Documento:
---

1940 - 2020
Era querido em qualquer lugar que fosse. Sempre justo em reconhecer o valor de quem cruzasse o seu caminho.
Anatálio nasceu em Abaíra, interior da Bahia e mudou-se para São Paulo muito jovem, onde se alistou e serviu o exército. Depois, voltou para sua terra natal, já casado com Luzia, e com ela viveu uma relação que durou quarenta e cinco anos.
Nas palavras de Suzete, uma de suas filhas, eles eram: “Seres humanos diferentes, mas com qualidades complementares. Ele era o furacão, minha mãe a calmaria”. Ele cumpriu seu papel de provedor da família com excelência, mas carregava a dificuldade de não ter aprendido a demonstrar afeto, mas ela com sua maneira diferente de ser, soube completar o que ele não conseguiu suprir nesse sentido.
Foram pais de um filho homem e três filhas mulheres e, ao educá-los ele gostava sempre de repetir: “Temos que saber entrar e sair de todos os lugares. Seja lugar de rico ou lugar de pobre”.
Foi avô de um neto, que se tornou o grande amor de sua vida. Por ele chorou pela primeira vez; a ele, dizia sempre "eu te amo"; era um avô um babão”!
Nascido em uma família onde conviveu com mais sete irmãos, Anatálio teve muitos sobrinhos para os quais ele fazia o papel do tio bravo, mas que amava abençoar a todos quando lhe pediam a bênção. Seu pai faleceu muito cedo e desde então tomou para si as rédeas da família e tornou-se muito próximo dos irmãos e primos, numa relação onde exercia a função do chamado “pau para toda obra” quando dele precisavam.

---

Instruções:
(1) Edite o trecho do texto sobre Anatálio começando em "Anatálio nasceu em" e indo até "e cinco anos.", trocando "quarenta e cinco" por "cinquenta".
(2) Segundo o texto sobre Anatálio, com quantos irmãos ele conviveu na família em que nasceu?
As linhas seguintes vêm de uma fonte diferente do texto.

Bloco de dados:
---

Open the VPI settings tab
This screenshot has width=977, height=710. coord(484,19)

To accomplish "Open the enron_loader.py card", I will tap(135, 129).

---

Respostas por tarefa:
(1)
Anatálio nasceu em Abaíra, interior da Bahia e mudou-se para São Paulo muito jovem, onde se alistou e serviu o exército. Depois, voltou para sua terra natal, já casado com Luzia, e com ela viveu uma relação que durou cinquenta anos.

(2) Com mais sete irmãos.